RUU Cipta Kerja Dinilai Belum Lindungi Masyarakat Hukum Adat
Berita

RUU Cipta Kerja Dinilai Belum Lindungi Masyarakat Hukum Adat

RUU Cipta Kerja justru memperumit pengakuan dan perlindungan berbagai hak atas tanah terkait masyarakat hukum adat karena berbagai frasa/kata atau istilah yang berbeda-beda.

Oleh:
Rofiq Hidayat
Bacaan 2 Menit
Ilustrasi kawasan hutan. Foto: MYS
Ilustrasi kawasan hutan. Foto: MYS

Rancangan Undang-Undang (RUU) Cipta Kerja terus menjadi perhatian berbagai elemen masyarakat. Pasalnya, RUU Cipta Kerja yang disusun menggunakan metode omnibus law ini menyasar banyak sektor yang berdampak bagi masyarakat banyak.

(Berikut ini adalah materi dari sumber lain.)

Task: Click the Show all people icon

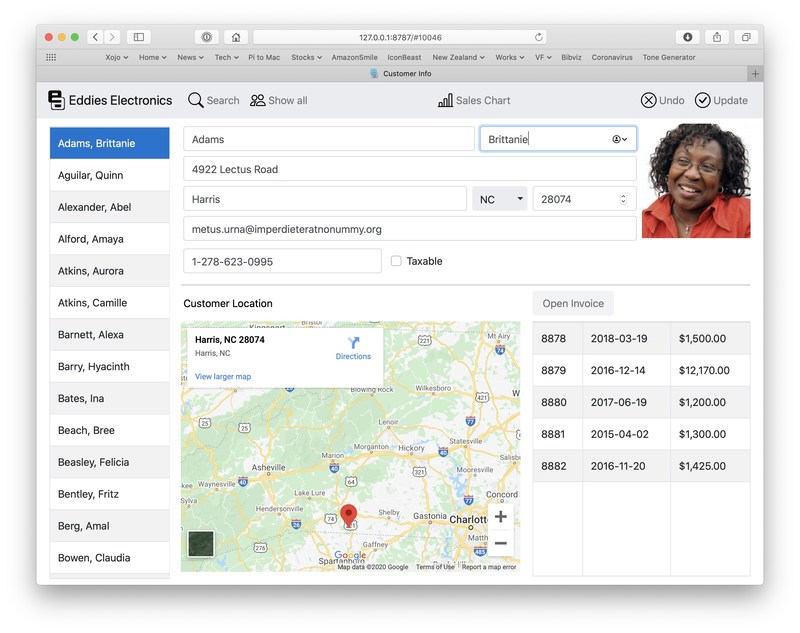Action: pyautogui.click(x=258, y=100)
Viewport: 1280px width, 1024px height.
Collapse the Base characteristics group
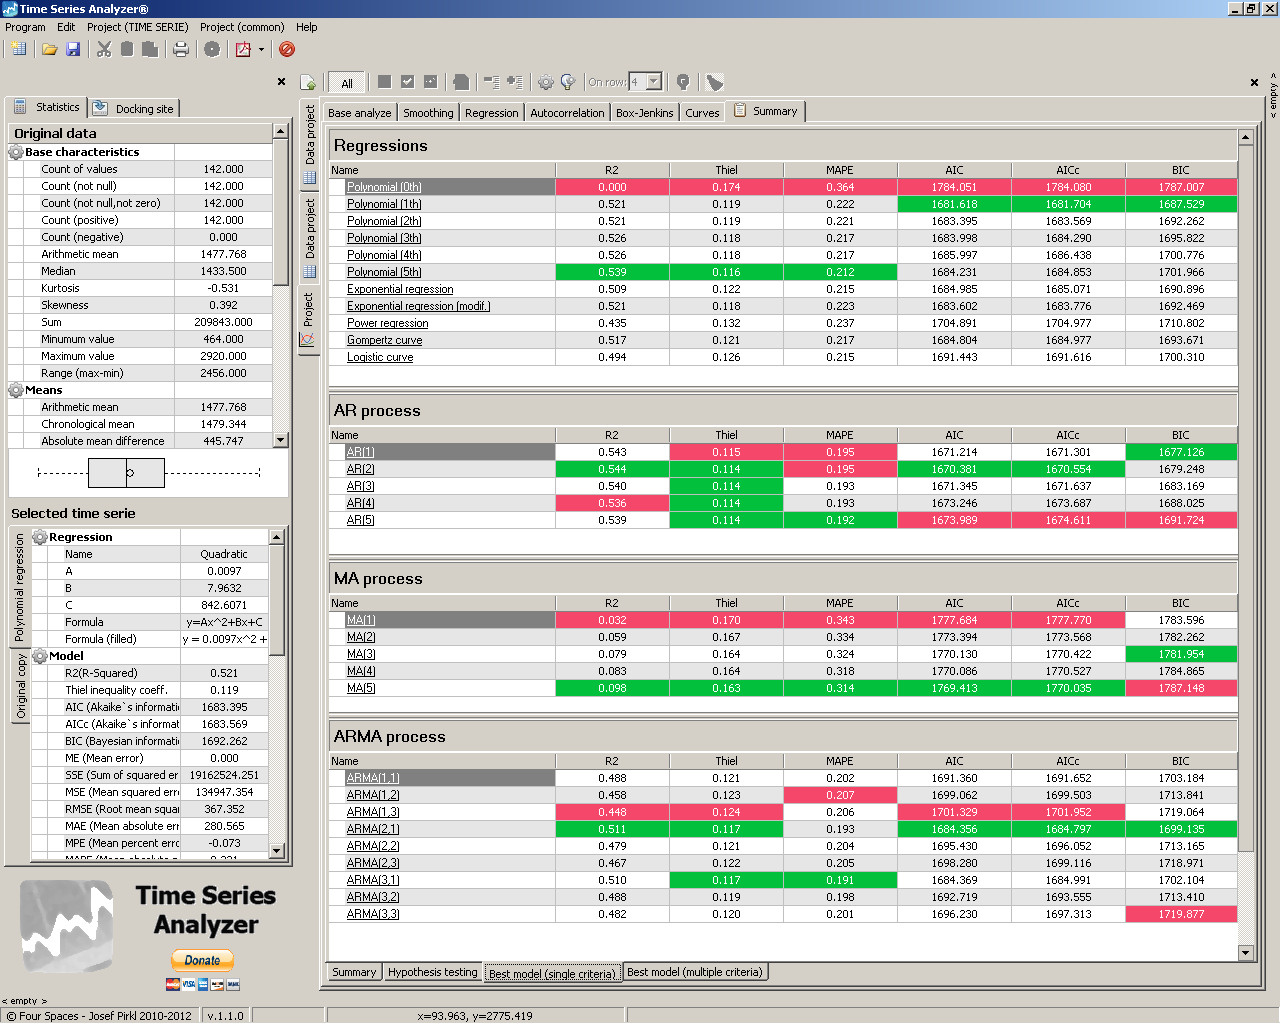(16, 152)
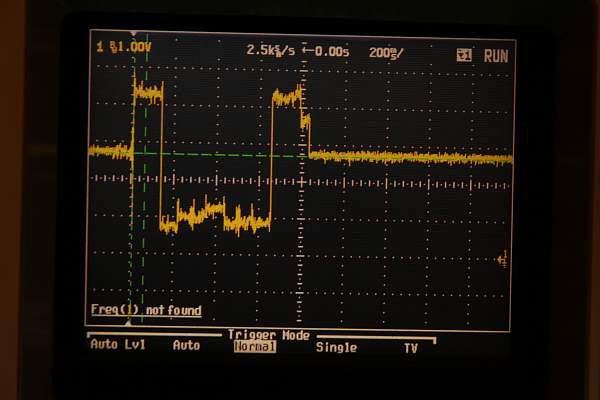Select the Single trigger mode

point(335,347)
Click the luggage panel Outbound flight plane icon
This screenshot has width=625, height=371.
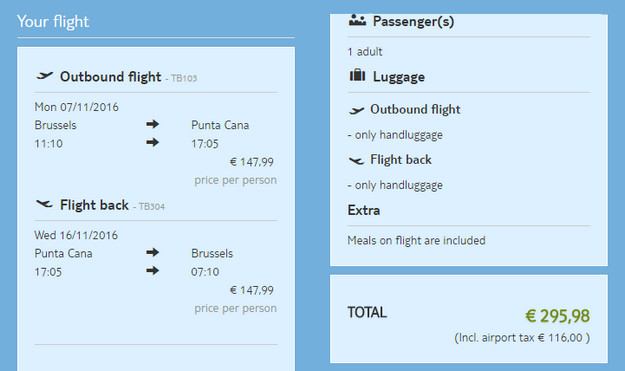356,110
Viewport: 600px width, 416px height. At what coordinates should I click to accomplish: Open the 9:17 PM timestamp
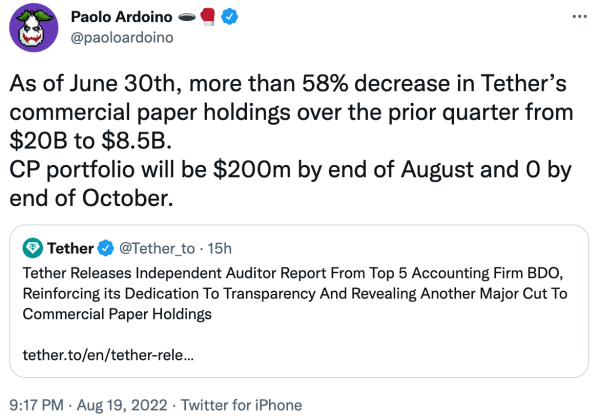[x=36, y=405]
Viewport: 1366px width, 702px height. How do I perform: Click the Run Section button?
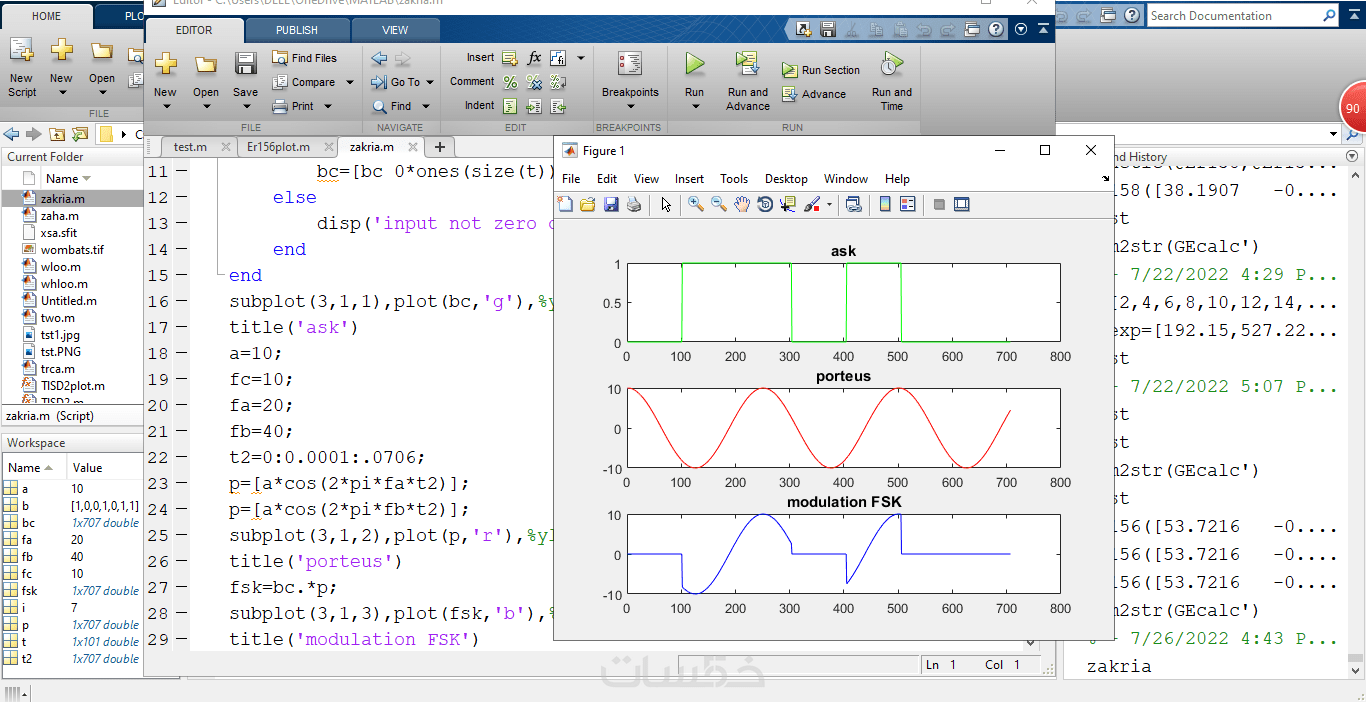tap(821, 70)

Salah satunya, menyasar masyarakat hukum adat yang mulai gusar lantaran RUU Cipta Kerja dianggap belum menjamin dan melindungi hak-haknya. Bahkan, malah menambah persoalan baru bagi masyarakat hukum adat.

 

“RUU ini tidak memanfaatkan momentum, saya berharap RUU Cipta Kerja mampu mengurangi ego sektoral. RUU ini memperjuangkan haknya (masyarakat hukum adat, red) malah semakin rumit,” ujar Dosen Hukum Adat Fakultas Hukum Universitas Andalas, Kurnia Warman dalam sebuah diskusi di Jakarta, Selasa (10/3/2020).

 

Dia menilai masyarakat hukum adat seolah menjadi “tertuduh” sebagai penghambat investasi dan cipta kerja (stigma). Dia berharap “tuduhan” tersebut dapat dihapus dalam RUU Cipta Kerja. Selain itu, RUU Cipta Kerja tidak memiliki niat mengatur perlindungan masyarakat hukum adat.

 

“Bisa dilihat dari isinya tidak membereskan disharmoni pengaturan masyarakat hukum adat. Jadi tidak ada yang bisa diharapkan,” kata Kurnia. Baca Juga: Diusulkan Klaster Ketenagakerjaan Dicabut dari RUU Cipta Kerja

 

Menurutnya, ada ketidakjelasan pengakuan masyarakat hukum adat dan wilayah adat yang dilanggengkan dalam RUU Cipta Kerja. Akibatnya, masyarakat hukum adat rentan menjadi korban perampasan tanah hanya demi kepentingan investasi. Selain itu, RUU Cipta Kerja tak dapat diharapkan dalam penyelesaian konflik penguasaan tanah/lahan dan pengelolaan sumber daya alam (SDA) yang sering merugikan masyarakat hukum adat.

 

Dalam kesempatan yang sama, Dosen Hukum Adat Fakultas Hukum Universitass Gadjah Mada (UGM) Ricardo Simarmata menilai terdapat pasal yang membatasi secara rigid definisi masyarakat hukum adat. Seperti, Pasal 18 angka 2 RUU Cipta Kerja yang mensyaratkan  masyarakat hgukum adat harus memiliki kelembagaan.

 

RUU Cipta Kerja pun mempertahankan syarat pengakuan masyarakat hukum adat sesuai peraturan perundang-undangan. Padahal, peraturan perundang-undangan mengatur syarat yang rigid untuk pengakuan masyarakat adat. Misalnya, sepanjang masih hidup dan sesuai dengan kepentingan nasional.